Turn it into a casino.
They'll be fine as long as they stay off the poop deck...
Every ship has emergency generators installed away from the main engine room. These are usuallly smaller generators that are used to supply emergeny lighting, power for air compressors (Compressed air is used to start the generators and large main engines), one SW cooling pump, one FW cooling pump - those things needed to get the electric plant up and running again. They usually also provide power to at least one fire pump and one bilge pump. Emergency generators can usually be “fed-back” or connected to the main electric bus.
My guess is that the fire destroyed the electric switch board and/or melted most of the wiring so none of the pumps/motors can be started. You have to figure most - if not all - of the engine department was fighting the fire and are probably exhausted. They would be fighting the fire since they would know the engine room best.
If they are being towed 90 miles to port, they most likely are not worried about toilets. They are most worried about sea worthiness. A lot of ships are built with cheap butterfly valves now adays. I wonder if the heat could have destroyed any of the rubber valve seats or melted gaskets on the plate coolers and causing water to enter some how. Not to mention needing to get rid of the water they used to put the fire out (unless they used the CO2 flooding system).
Whatever the cause, by putting the fire out, they saved a lot of lives and that needs to be remembered.
Also, without being on scene it it hard to tell what happened. Just a slightly educated guess.
IMO, first mistake was going on Carnival; second mistake was going to Mexico!
RCCL would be my recommendation.
postscript...never book an inside cabin...get a cabin with a balcony.
Okay it's. Understood I saying were you what.
Yep...not surprised. We were on the biggest boat, Oasis of the Seas last April, and it was outstanding. Would definiytely recommend.
That makes two of us.
The ship entered service on 2 July 2008.”
Less than 2 1/2 years service?
Not sounding right.
Cannot imagine that whatever damage this ship suffered, it cannot be repaired.

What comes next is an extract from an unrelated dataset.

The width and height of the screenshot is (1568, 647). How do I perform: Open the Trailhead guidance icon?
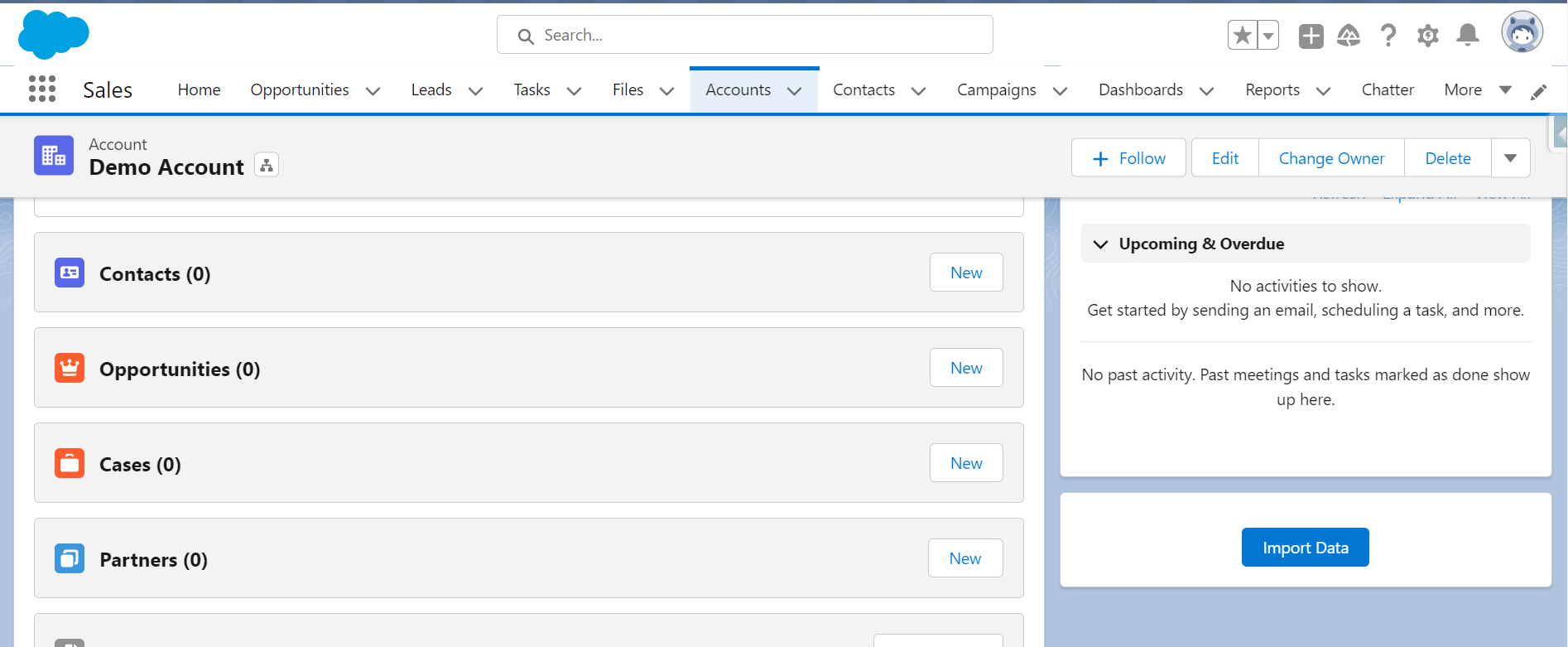click(1349, 36)
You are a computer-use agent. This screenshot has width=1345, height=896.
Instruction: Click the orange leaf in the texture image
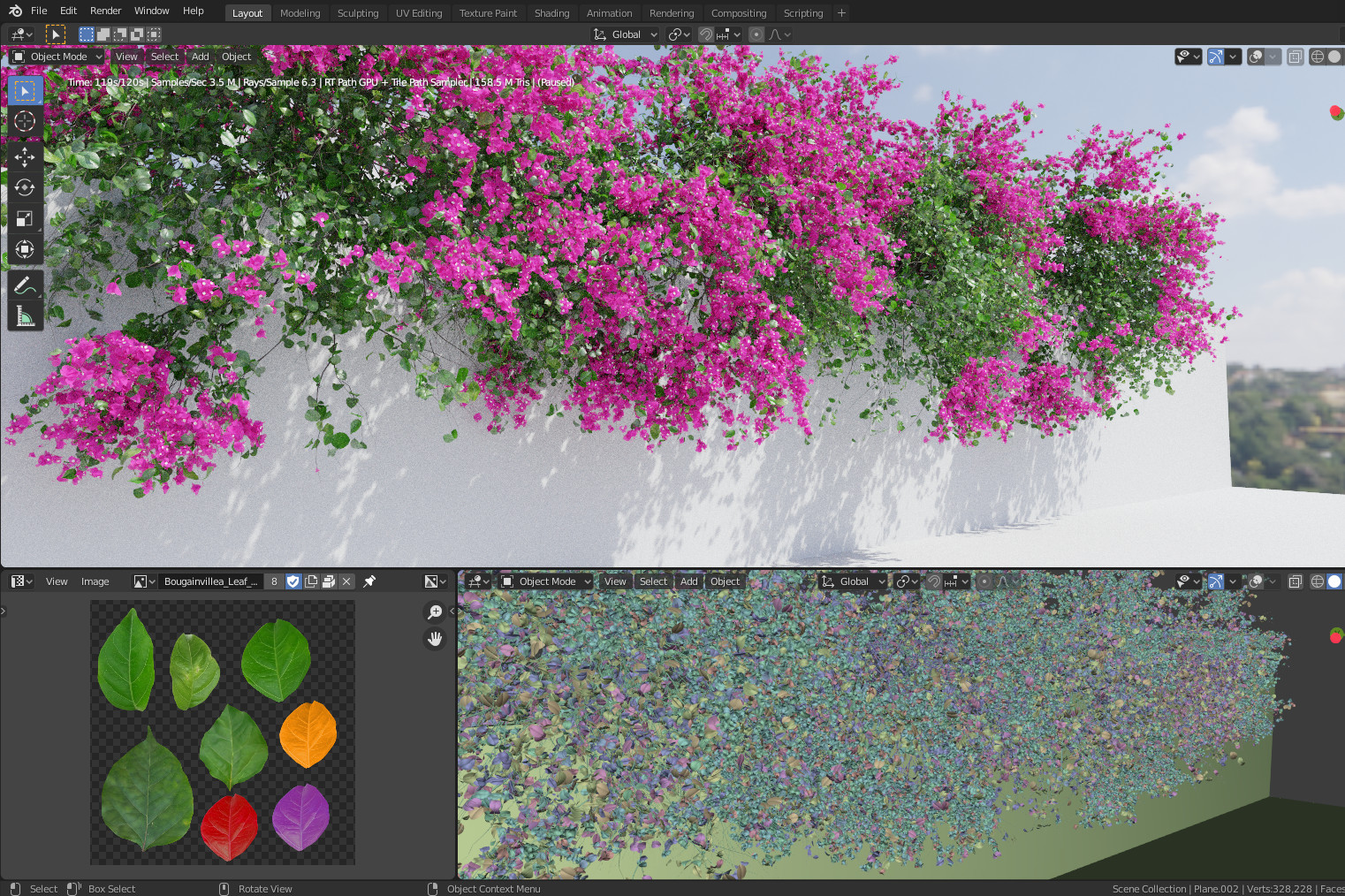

Might take awhile, but if it ‘isn’t repairable’, how is the ship still floating?
Cunard Line,
Holland America Line, “”
Had no idea they owned these lines.
Well, it is possible that the engines themselves are damaged beyond repair. Those puppies are huge and down in the bowels of the ship. The company may have decided that trying to replace the engines was more costly than simply writing-off the ship as a loss.
The question is whether or not it is economicaly feasible to do so. A real bad fire will melt all the wiring, destroy gaskets, melt automation controls, ect. Not to mention damage caused by the water used to put out the fire.
Most likely cause, without actually knowing, is that the fire was started by a broken fuel line. I've seen the results of a fuel line breaking and spraying fuel on a hot turbo charger. Not pretty.
With that many people on a ship, they are lucky no one died.